P. Sanchez1, J. C. Duque1, g. klimovich2, H. Labove4, L. Martinez2, R. Vazquez-padron2, L. Salman3, M. Tabbara2 1University Of Miami,Medicine,Miami, FL, USA 2University Of Miami,Surgery,Miami, FL, USA 3University Of Miami,Interventional Nephrology,Miami, FL, USA 4University Of Miami,Miller School Of Medicine,Miami, FL, USA
Introduction:
Arteriovenous Grafts are created in the arm when there are no adequate veins for a fistula. The outflow vein is usually the axillary vein in order to match the outflow to a 6-8mm graft. Our technique involves using a 3.5-4 mm brachial vein and create a preliminary mid arm brachial artery to brachial vein arteriovenous fistula. This is followed with a graft extension involving ligation of the fistula and using the dilated, mature vein as the outflow in an end-to-end anastomosis.
Methods:
The study included 92 patients who underwent a Brachial- Brachial Arteriovenous Graft creation at the University of Miami or Jackson Memorial Hospital from 2008 to 2015. The effects of primary graft survival were determined using multivariate logistic regressions and Cox proportional hazard models adjusted for clinical and demographic covariates (age, gender, ethnicity, hypertension, diabetes, antiplatelet agents, statins, prior catheter use, history of previous AVF and graft size).
Results:
Neither primary nor secondary graft survival was significantly correlated with clinical and demographic covariates.
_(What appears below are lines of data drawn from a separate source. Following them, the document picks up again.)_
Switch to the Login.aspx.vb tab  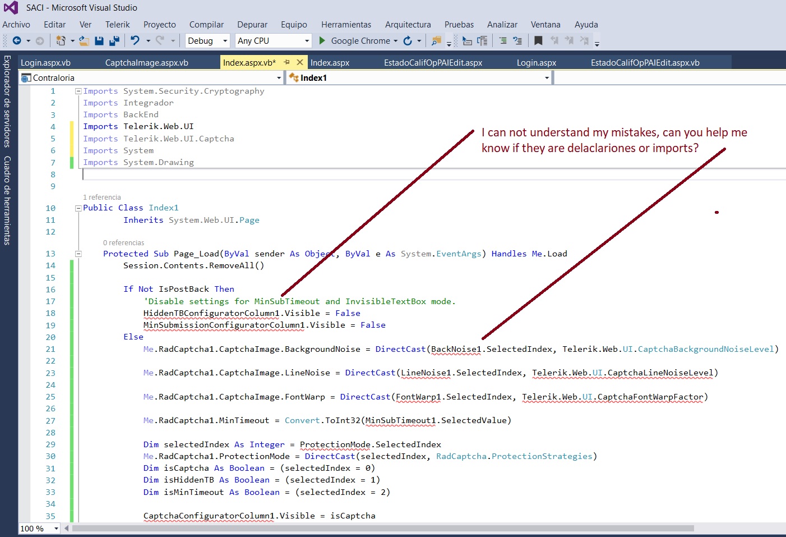tap(45, 63)
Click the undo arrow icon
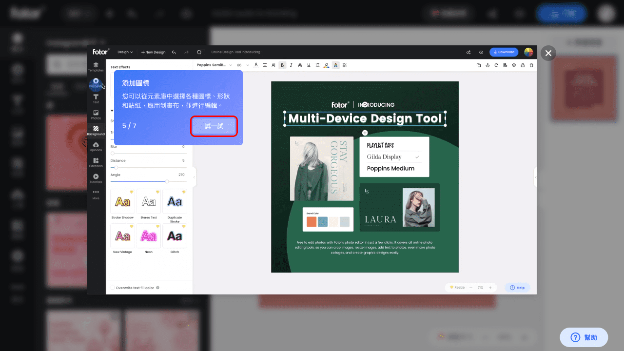The image size is (624, 351). click(174, 52)
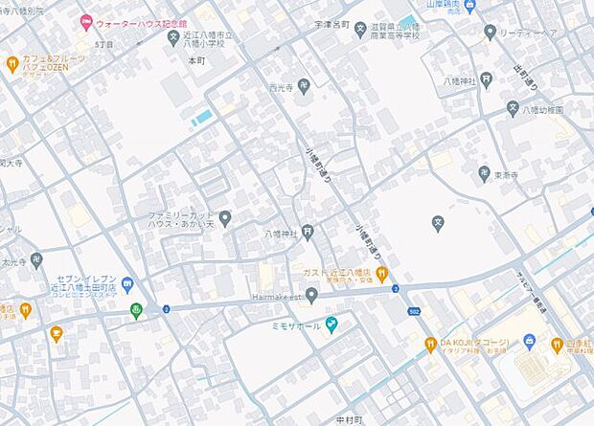594x426 pixels.
Task: Click the リーディーヘア location pin
Action: [x=491, y=33]
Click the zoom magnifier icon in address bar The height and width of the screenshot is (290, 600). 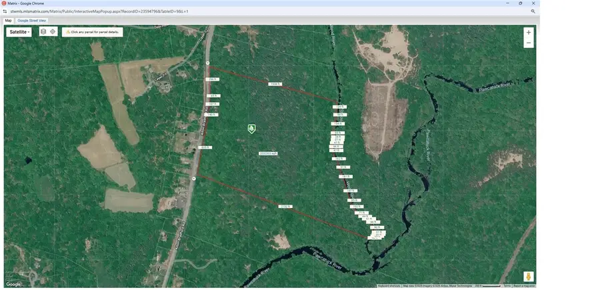533,11
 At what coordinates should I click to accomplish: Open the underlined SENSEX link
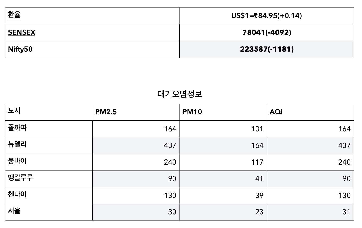(22, 32)
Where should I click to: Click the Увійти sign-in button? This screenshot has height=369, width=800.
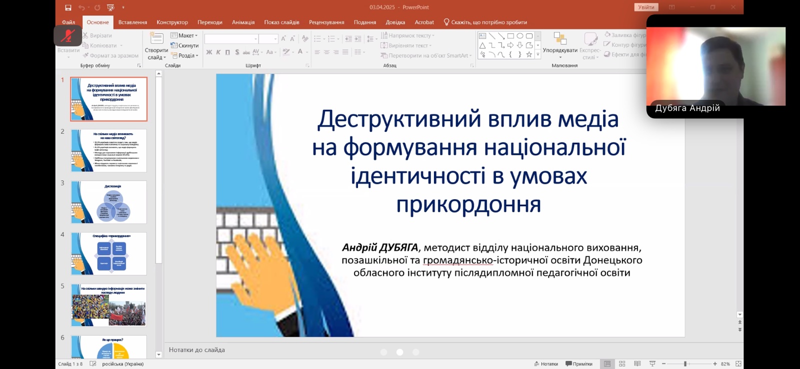(646, 7)
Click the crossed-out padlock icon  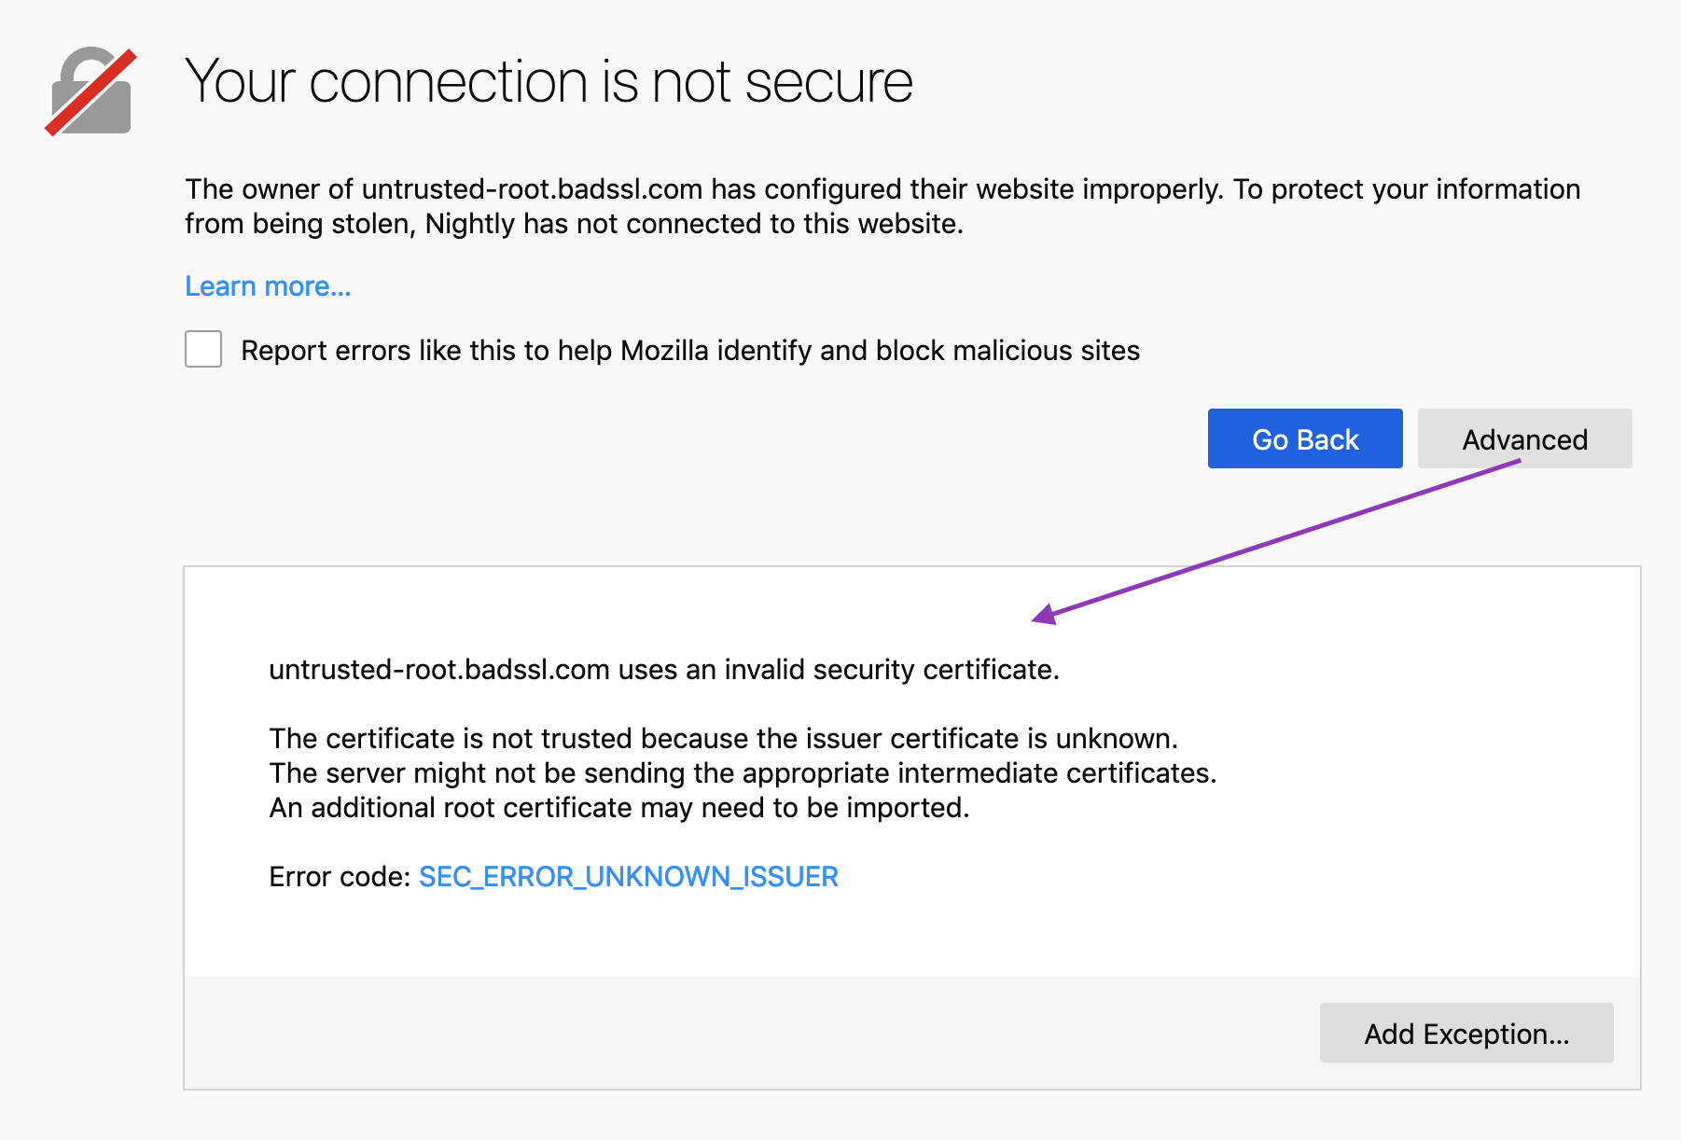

Primary failure at one year (365 days) was 55.4% (51 patients) with a mean survival of 283 (±128) days. The most common intravascular intervention in primary graft survival was balloon angioplasty in 32 (64.0%), followed by thrombectomy 11 (22.0%) and finally surgical revision 7 (14.0%).
Conclusion:
Our results suggest that the technique of a brachial vein fistula, followed by graft extension can result in a durable access and preserves the axillary vein for future grafts.